*What is being asked*: Exactly the lines from the one containing "You are a GUI" through the end of the listing below are required, restated word for word and without pictures.

*Data provided*:

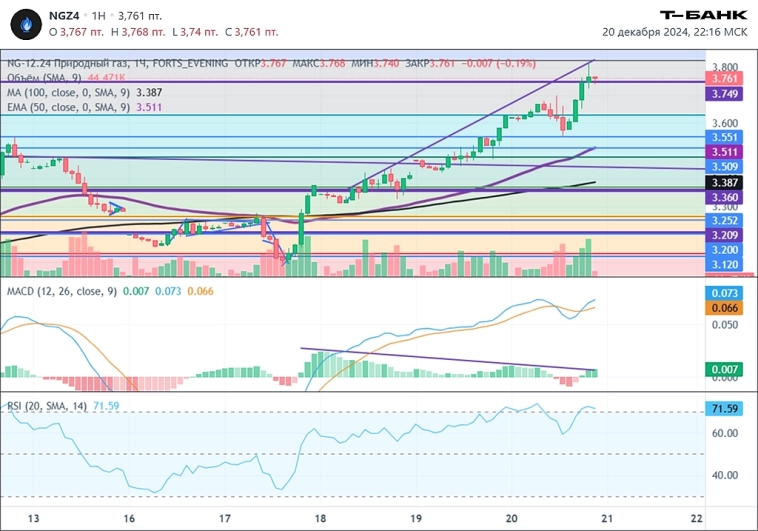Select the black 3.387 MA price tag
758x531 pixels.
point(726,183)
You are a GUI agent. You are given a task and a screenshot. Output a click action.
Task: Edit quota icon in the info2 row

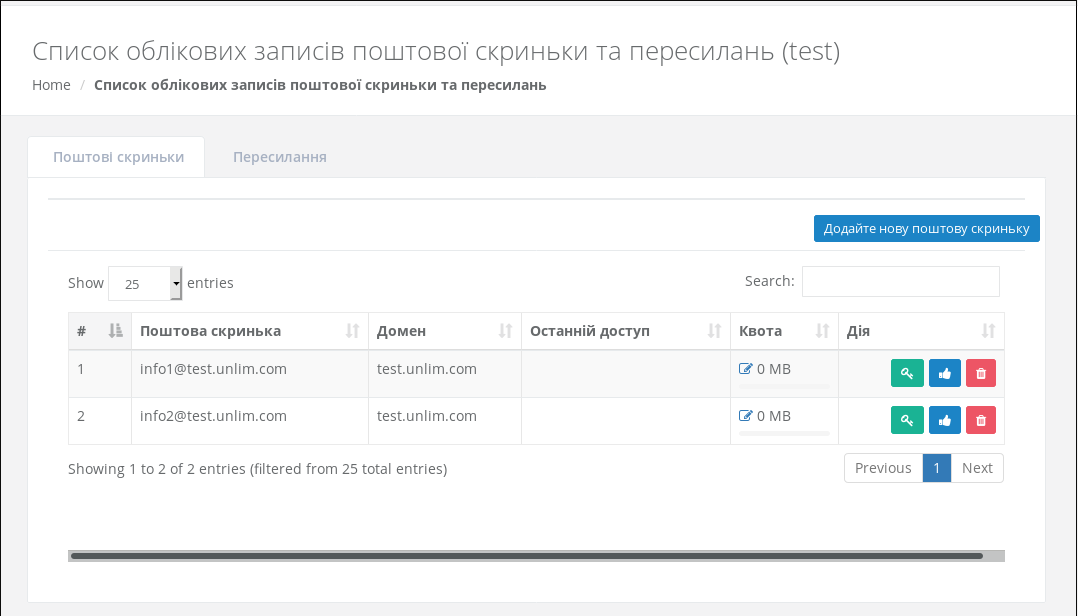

*Reply to the exercise*:
You are a GUI agent. You are given a task and a screenshot. Output a click action.
Task: Edit quota icon in the info2 row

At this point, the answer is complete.